'Here are the latest European results', said Sky presenter B B C Sackedme. 'In last place are the British National Party, with no seats, and then it's UKIP, with none either. In third place are the Liberal Democrats, who haven't won a seat, then it's the Conservatives. With a 0% swing towards them, they remain at 0 seats. And Labour still have no seats. James.'
'Thank you. Jim.' Thank you. Now, with our groovy computer programme that a passing 10 year-old child designed in his elevenses break, let's break down the figures using a mouldy old pie chart.'
'Clearly the Tories have no seats, yet Labour have dramatically not got any seats yet either.
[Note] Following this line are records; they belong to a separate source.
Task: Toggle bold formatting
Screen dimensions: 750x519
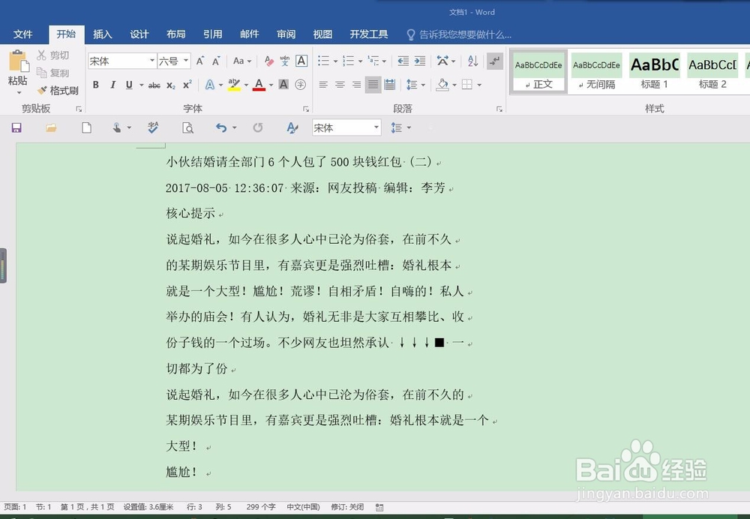Action: coord(96,85)
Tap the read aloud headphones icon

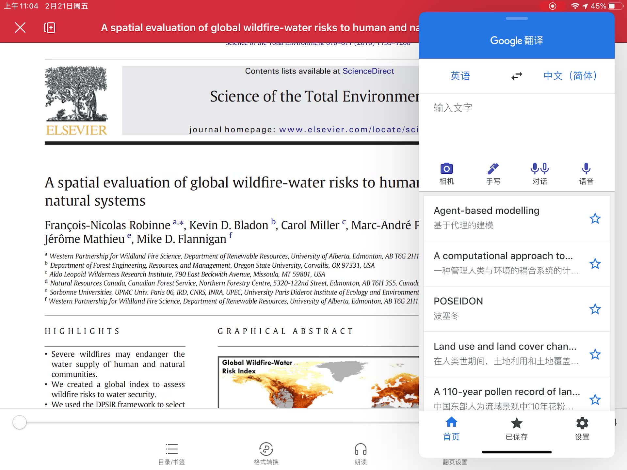click(x=361, y=453)
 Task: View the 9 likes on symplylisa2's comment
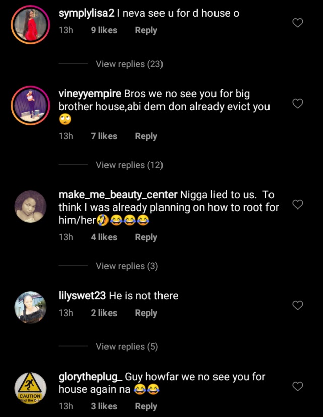104,30
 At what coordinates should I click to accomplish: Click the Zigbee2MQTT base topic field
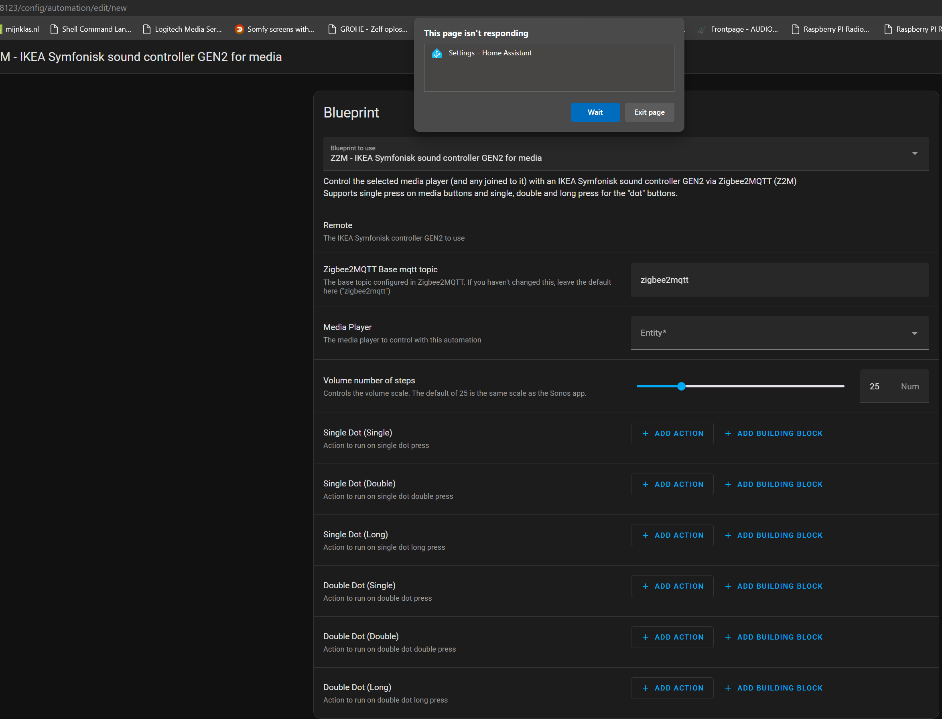[779, 280]
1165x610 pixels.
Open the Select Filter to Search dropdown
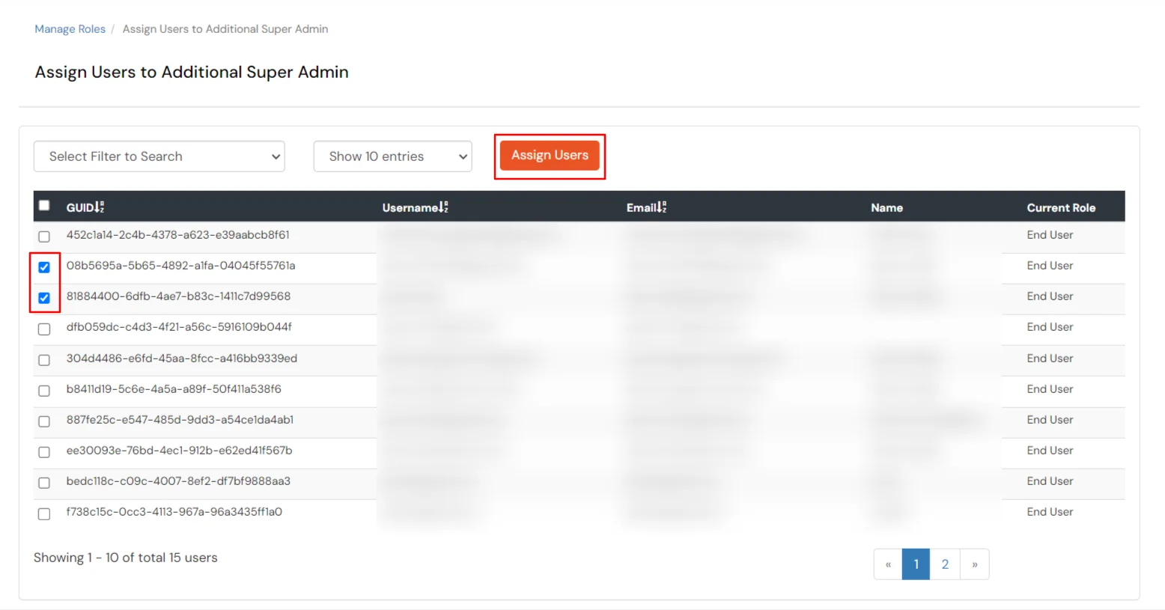coord(159,156)
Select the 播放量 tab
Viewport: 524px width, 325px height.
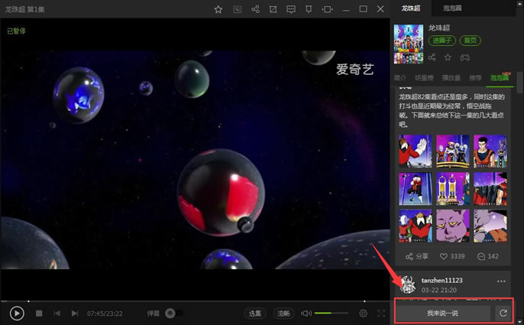click(451, 78)
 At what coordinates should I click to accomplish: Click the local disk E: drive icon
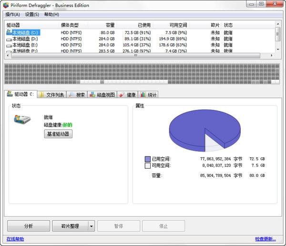pyautogui.click(x=9, y=45)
With none at all, UKIP have surprised a few people, but of little surprise is the disastrous state of the Noseat Party, who have yet to win a seat. William.' 'Uh -' 'Thank you.'
'And here is our special political editor from Downing Street, Phillin Wafflehurst. Phillin.' 'Well', speaking against dramatic-sounding static, 'things have really heated up here, as seat after seat haven't yet returned a result! I spoke to ex-Prime Minister's wife's foot masseuse Carol Fillin, and she recommended using some athlete's foot cream on the lack of results. Jim.'
'Thank you Phillin. James.' 'Jim.' 'And ... here is some breaking news coming in ... yes ... at last another result hasn't come in. Phillin?'
'No change there, Jim, a negative result scenario has appeared, as our friends across the Atlantic would call it.' 'Thank you.'
Cue adverts for feminine hygiene and cleaning products.